***** Vorliegender Textauszug

Um mehr über die Aktivitäten der Gülen-Bewegung in Tansania zu erfahren, sprach Kristina Dohrn mit Schülern, Lehrern und Unterstützern der Feza-Schulen in Daressalam, Regierungssitz und größte Stadt Tansanias. Die Feza-Schule gliedert sich in Kindergarten, Grundschule und weiterführende Schulen; die meisten Schülerinnen und Schüler wohnen im Wohnheim auf dem Campus. Wie häufig in Tansania, sind Schule und Wohnheime nach Geschlechtern getrennt. Der Fokus von Kristina Dohrns Untersuchungen liegt auf der weiterführenden Schule für Mädchen.

Türkisch ist an den Gülen-Schulen in Tansania erste Fremdsprache

Allgemein werde das Angebot der Gülen-Schulen in Tansania hoch geschätzt, sagt die Doktorandin: „Die von Gülen inspirierten Schulen zählen dort zu den besten Schulen des Landes. Sie werden auch von Kindern der politischen Elite besucht. Die Lehrer sind gut ausgebildet.“ Als auffällig hat sie die enge Orientierung an der türkischen Kultur empfunden: „Die Schulräume sind häufig mit Gegenständen aus der Türkei ausgestattet.“ Das liege vor allem daran, dass die Schulen in Daressalam durch Sach- und Geldspenden aus der Türkei unterstützt würden.

**********

Ihre Aufgabe => Geben Sie aus dem Text über die Gülen-Schulen in Tansania alles von „Türkisch ist an“ bis hinunter zu „Türkei unterstützt würden.“ wortgetreu aus.

***** Datensätze

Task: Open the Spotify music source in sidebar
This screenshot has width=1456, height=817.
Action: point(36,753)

**********
***** Datensätze

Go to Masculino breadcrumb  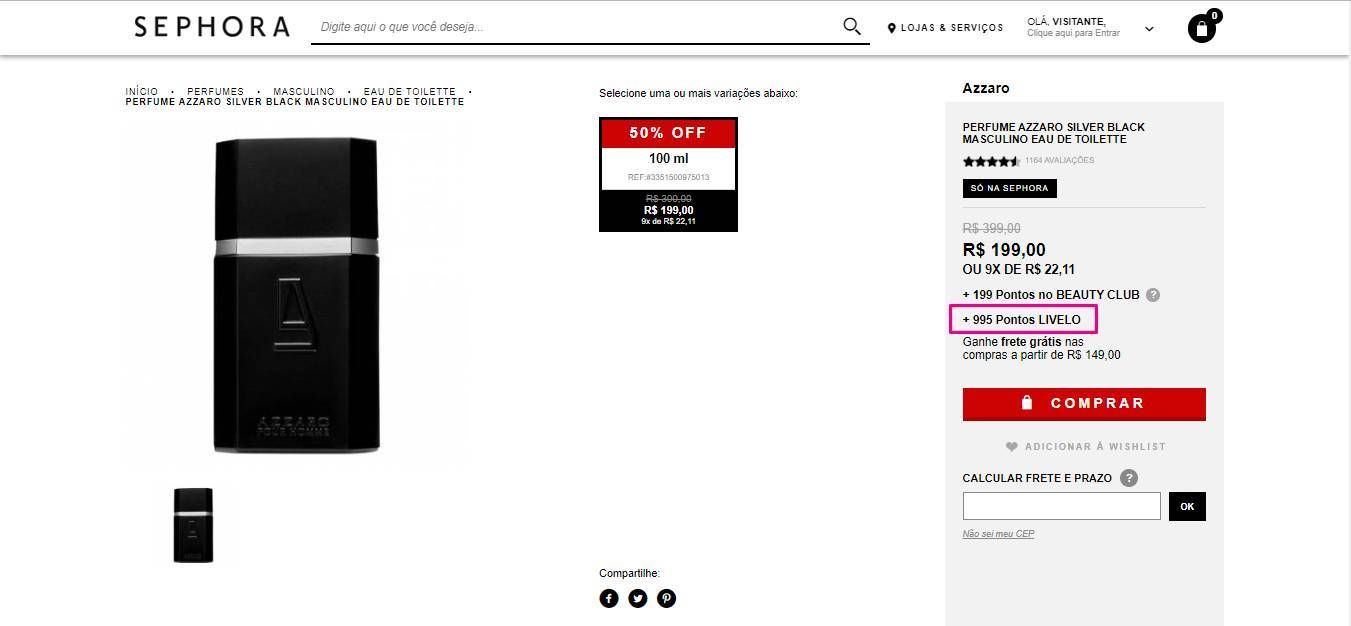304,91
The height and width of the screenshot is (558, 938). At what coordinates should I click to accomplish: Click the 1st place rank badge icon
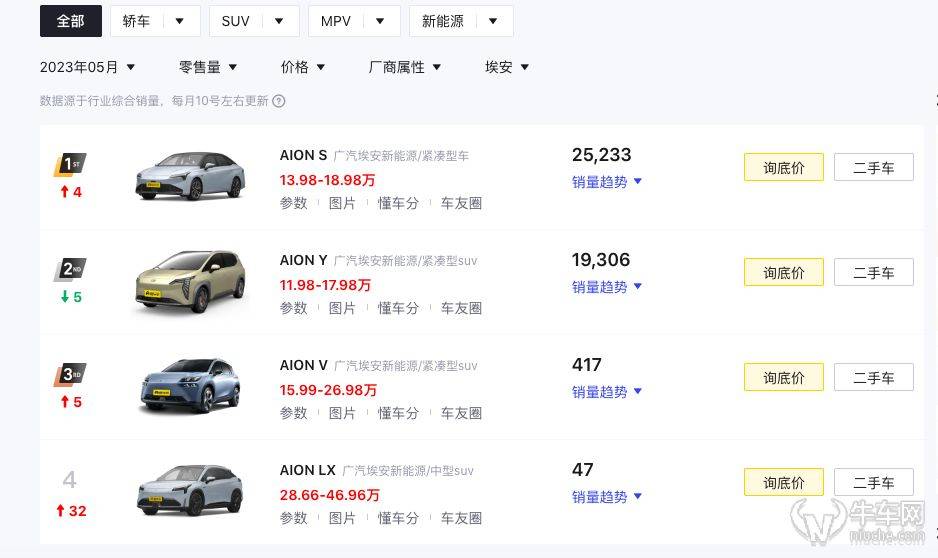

**********

Ergebnis dieser Aufgabe =>
Türkisch ist an den Gülen-Schulen in Tansania erste Fremdsprache

Allgemein werde das Angebot der Gülen-Schulen in Tansania hoch geschätzt, sagt die Doktorandin: „Die von Gülen inspirierten Schulen zählen dort zu den besten Schulen des Landes. Sie werden auch von Kindern der politischen Elite besucht. Die Lehrer sind gut ausgebildet.“ Als auffällig hat sie die enge Orientierung an der türkischen Kultur empfunden: „Die Schulräume sind häufig mit Gegenständen aus der Türkei ausgestattet.“ Das liege vor allem daran, dass die Schulen in Daressalam durch Sach- und Geldspenden aus der Türkei unterstützt würden.